Cameron Lewis (born April 13, 1997) is an American football cornerback for the Buffalo Bills of the National Football League (NFL). He was signed by the Buffalo Bills as an undrafted free agent in 2019. He played college football at the University at Buffalo.

College career
Lewis received scholarship offers to play college football at Toledo and Western Michigan but ultimately attended the University at Buffalo, where he played on the Buffalo Bulls football team from 2015 to 2018.

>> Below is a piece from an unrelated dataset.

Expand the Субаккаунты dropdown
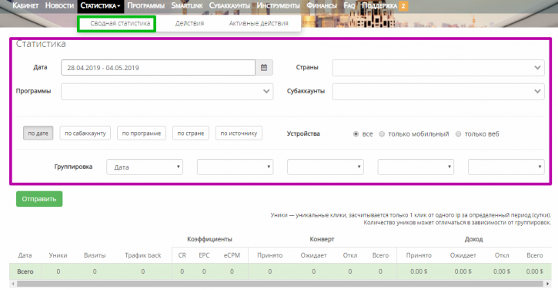 (x=438, y=91)
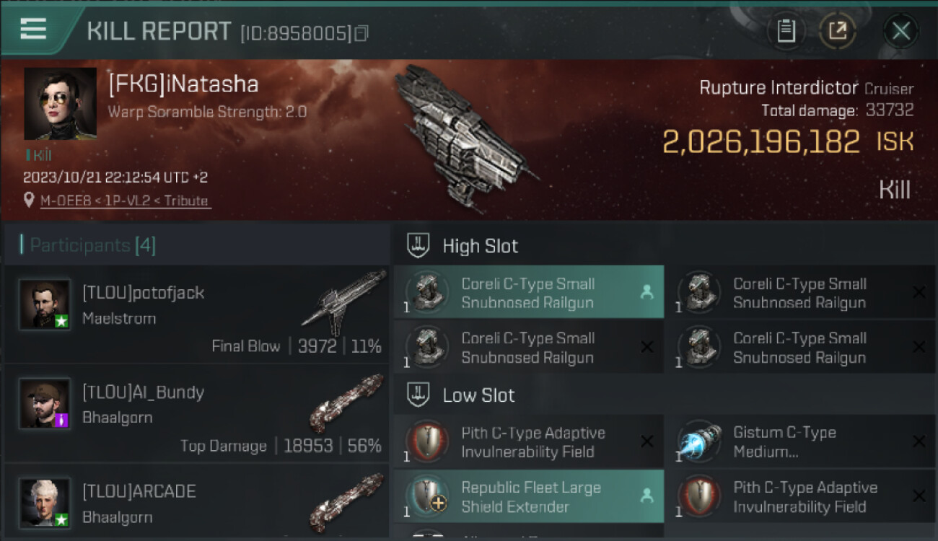Screen dimensions: 938x541
Task: Open iNatasha's character portrait
Action: tap(61, 104)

As a freshman on November 11, 2015, Lewis returned an interception 68 yards for a touchdown during a game against Northern Illinois. As a junior in 2017, injuries limited him to only seven games. On September 11, 2018, he was named the Mid-American Conference East Defensive Player of the Week after recording two interceptions in a game against Temple. As a senior in 2018, despite missing time with a high-ankle sprain, Lewis led the team in interceptions and passes defended and was named to the All-MAC Second-team Defense.

Professional career

Buffalo Bills
Lewis was signed by the Buffalo Bills as an undrafted free agent following the conclusion of the 2019 NFL Draft. He was waived on August 31, 2019, and was signed to the practice squad the next day. He signed a reserve/future contract with the Bills on January 6, 2020.

On September 5, 2020, Lewis was waived by the Bills and signed to the practice squad the next day. He was elevated to the active roster on September 12 for the week 1 game against the New York Jets and made his NFL debut in that game, appearing on six special teams plays. He was reverted to the practice squad the day after the game. He was promoted to the active roster on September 17. He was waived on October 1 and re-signed to the practice squad the next day. He was promoted back to the active roster on October 7. Lewis made his first career NFL start on October 13 against the Tennessee Titans. On Tennessee's first play from scrimmage, Lewis stopped Derrick Henry, the previous season's leading rusher, at the line of scrimmage for the first tackle of his career. He tallied seven total tackles on the day. He was placed on injured reserve on October 31.

On August 31, 2021, Lewis was waived by the Bills and re-signed to the practice squad the next day. On October 3, 2021, Lewis forced his first career fumble in a game against the Houston Texans. He was signed to the active roster on November 11, 2021.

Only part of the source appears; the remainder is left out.